→ **DATA PROVIDED**
════════════════════

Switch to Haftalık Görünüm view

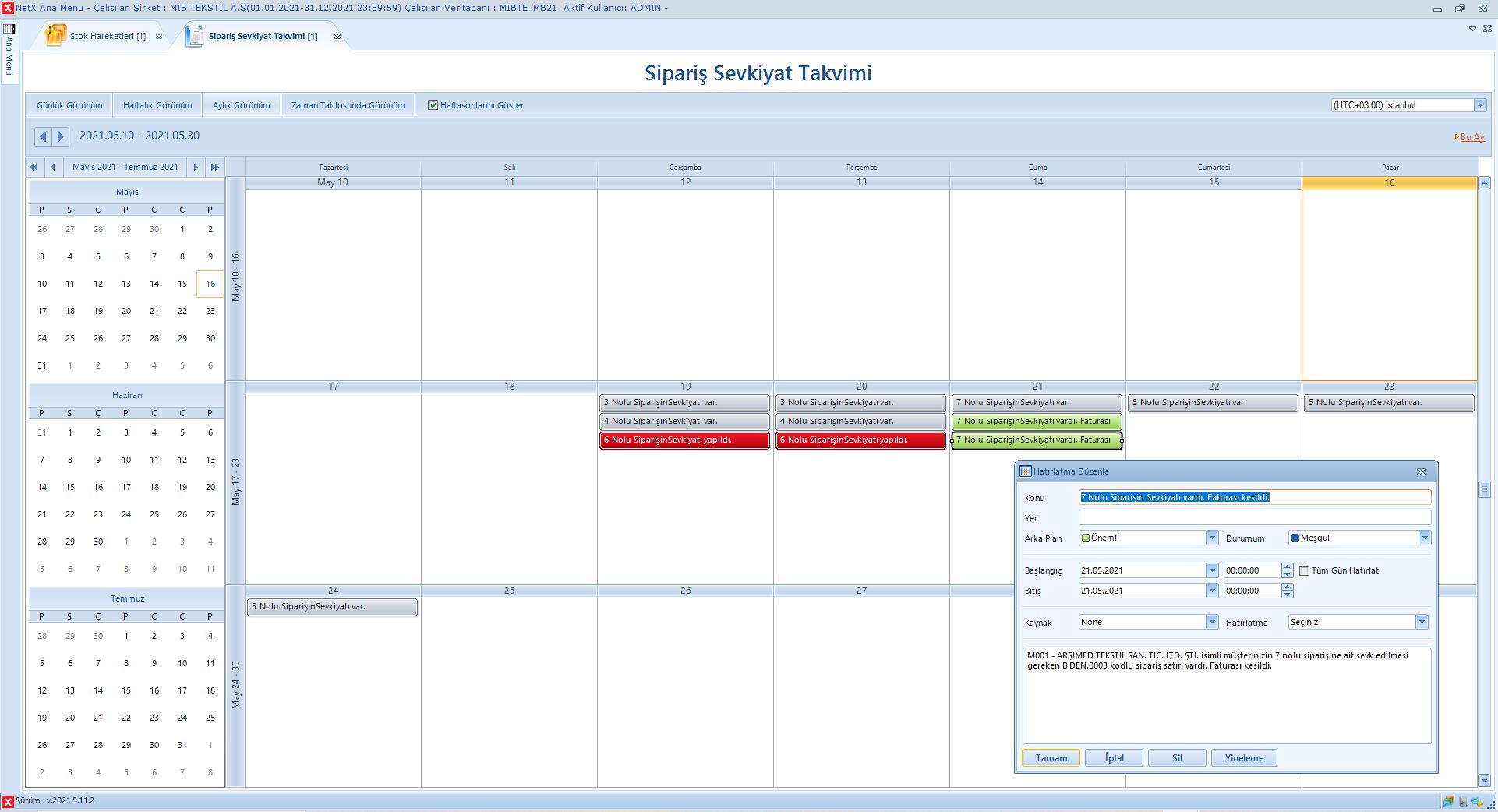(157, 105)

════════════════════

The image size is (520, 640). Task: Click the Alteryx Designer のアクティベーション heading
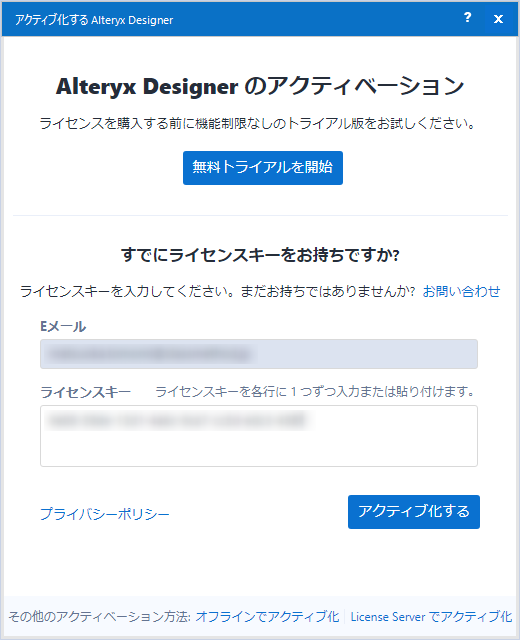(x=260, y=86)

════════════════════

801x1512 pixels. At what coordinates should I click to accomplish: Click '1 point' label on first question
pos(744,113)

════════════════════

Copy the material starting at the line that contains "The image size" and ending at the line that contains "(x=260, y=86)", keeping both of those lines. Reproduce the lines verbatim but leave out the pictures.

→ **THE ANSWER**
The image size is (520, 640). Task: Click the Alteryx Designer のアクティベーション heading
(x=260, y=86)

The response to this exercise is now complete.